Databricks Community

Kjetil · ‎06-24-2024

I have multiple large CSV files. One or more of these files changes now and then (a few times a day). The changes in the CSV files are both of type update and append (so both new rows) and updates of old. I want to combine all CSV files into a dataframe then write to parquet. So far I have the code below. I want to ensure that no rows are duplicated if there is an update. Say I have three files, a.csv, b.csv and c.csv. Now c.csv updates. I want to create a dataframe that puts these three csv files into one dataframe (they all have the same schema). I got the code below that does this, however, I am not sure what happens if c.csv updates. Will everything in c.csv overwrite the old information in c.csv? That is what I want.

-werners- · ‎06-24-2024

autoloader expects new files, not updates/overwrites of old files.

So basically autoloader will look for new filenames in the directory and process all new files.
And those files are (depending on settings/size) processed file by file or all at the same time.

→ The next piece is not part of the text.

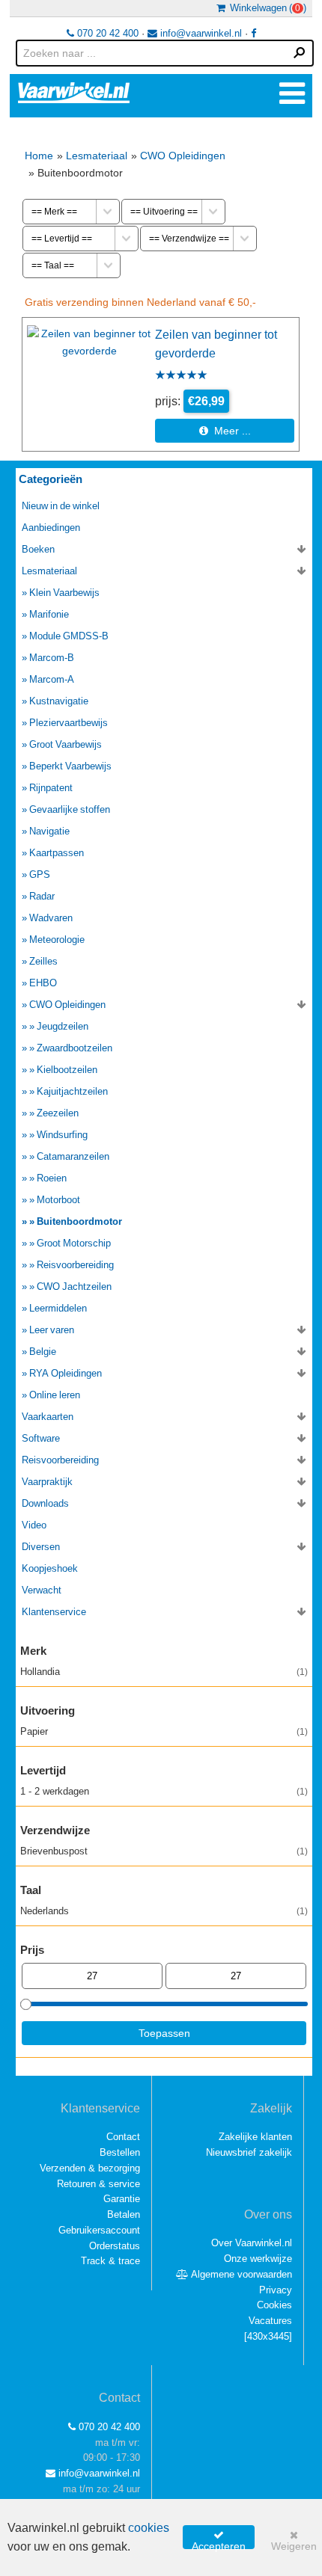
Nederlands (164, 1910)
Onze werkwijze (258, 2258)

If you want to make sure you have no dups, you will have to create a function that is processed with each batch and called by forEachBatch.
https://docs.databricks.com/en/structured-streaming/foreach.html

View solution in original post

Kjetil · ‎06-24-2024

Here is the code (forgot to add)

(spark.readStream.format("cloudFiles")

.option("cloudFiles.format", "csv")

.option("header", "false") # Assuming the CSV files have headers

.schema(schema) # Specify the schema here

.option("cloudFiles.schemaLocation", checkpoint_dir)

.load(source_files)

.writeStream

.format("parquet")

.option("checkpointLocation", checkpoint_dir)

.trigger(availableNow=True)

.start(output_path)

)

-werners- · ‎06-24-2024

autoloader expects new files, not updates/overwrites of old files.

So basically autoloader will look for new filenames in the directory and process all new files.
And those files are (depending on settings/size) processed file by file or all at the same time.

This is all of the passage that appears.